The closest thing I could find was the Metaculus Ragnarök Question Series, but I'm not sure how to interpret it because:
- The answers seem inconsistent (eg. a 1% chance of >95% of humans being killed by 2100, but a 2% chance of humans going extinct by 2100). Maybe this isn't all that problematic but I'm not sure
- The incentives for accuracy seem weird. These questions only resolve by 2100, and, if there is a catastrophe, nobody will care about their Brier score. Again, this might not be a problem but I'm not sure
- The 'community prediction' (the median) was much higher than the 'Metaculus prediction' (some weighted combination of each user's prediction). Is that because more accurate forecasters were less worried about existential risk, or because there's something that makes a good near-term forecaster that makes people underestimate existential risk?

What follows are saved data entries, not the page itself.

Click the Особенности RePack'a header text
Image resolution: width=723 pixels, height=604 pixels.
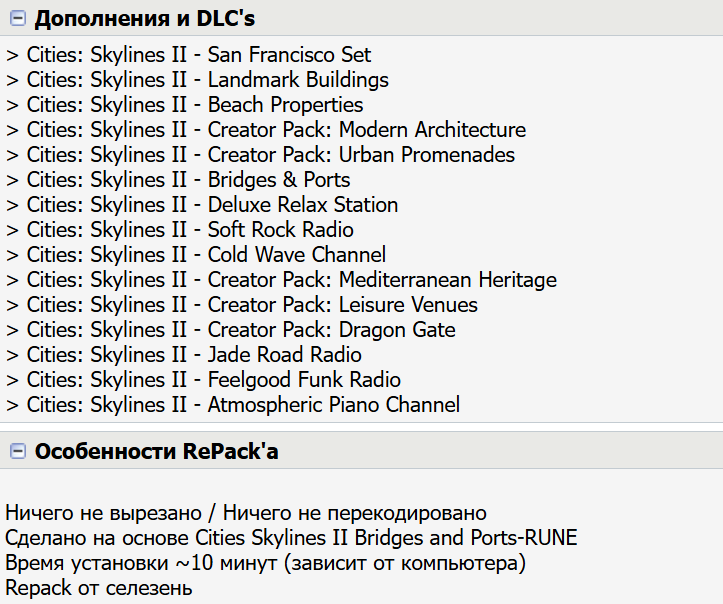point(156,452)
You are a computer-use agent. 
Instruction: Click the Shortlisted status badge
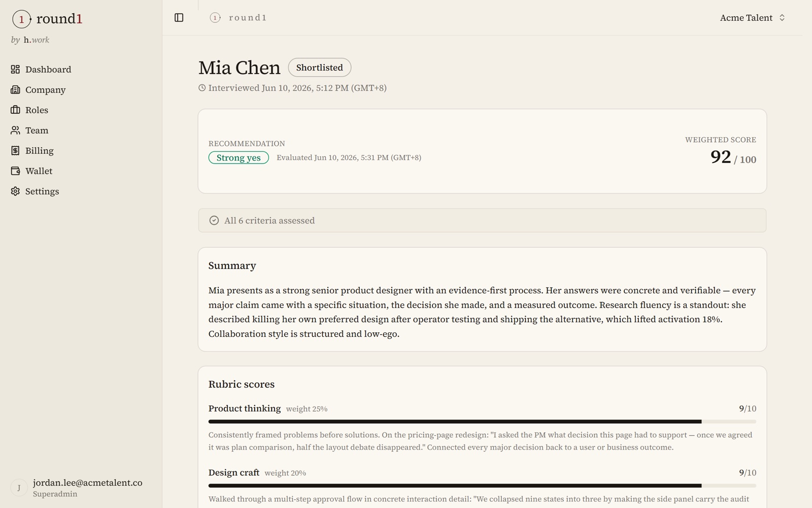tap(320, 68)
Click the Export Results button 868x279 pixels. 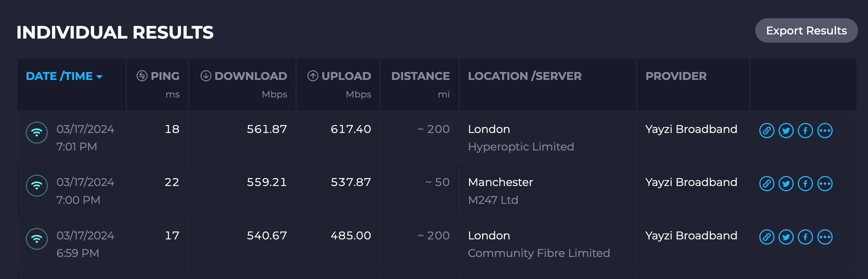pyautogui.click(x=806, y=31)
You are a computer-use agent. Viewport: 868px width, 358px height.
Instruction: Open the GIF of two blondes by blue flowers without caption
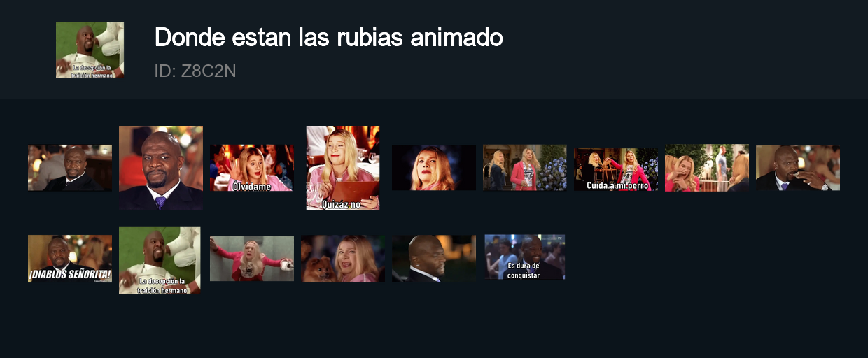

Related: here's a list of database of existential risk estimates, and here's a list of AI-risk prediction market question suggestions.
I wonder if questions around existential risk would better be estimated by a smaller group of forecasters, rather than a prediction market or something like Metaculus (for the above reasons and other reasons).
I'm not sure. I mentioned as a reply to that comment that I was unimpressed with the ability of existing "good" forecasters to think about low-probability and otherwise out-of-distribution problems. My guess is that they'd change their minds if "exposed" to all the arguments, and specifically have views very close to the median FHI view, if "exposed" -> reading the existing arguments very carefully and put lots of careful thought into them. However, I think this is a very tough judgement call, and does seem like the type of thing that'd be really bad if we get it wrong!
My beliefs here are also tightly linked to me thinking that the median FHI view is more likely to be correct than Will's view, and it is a well-known bias that people think their views are more common/correct than they actually are.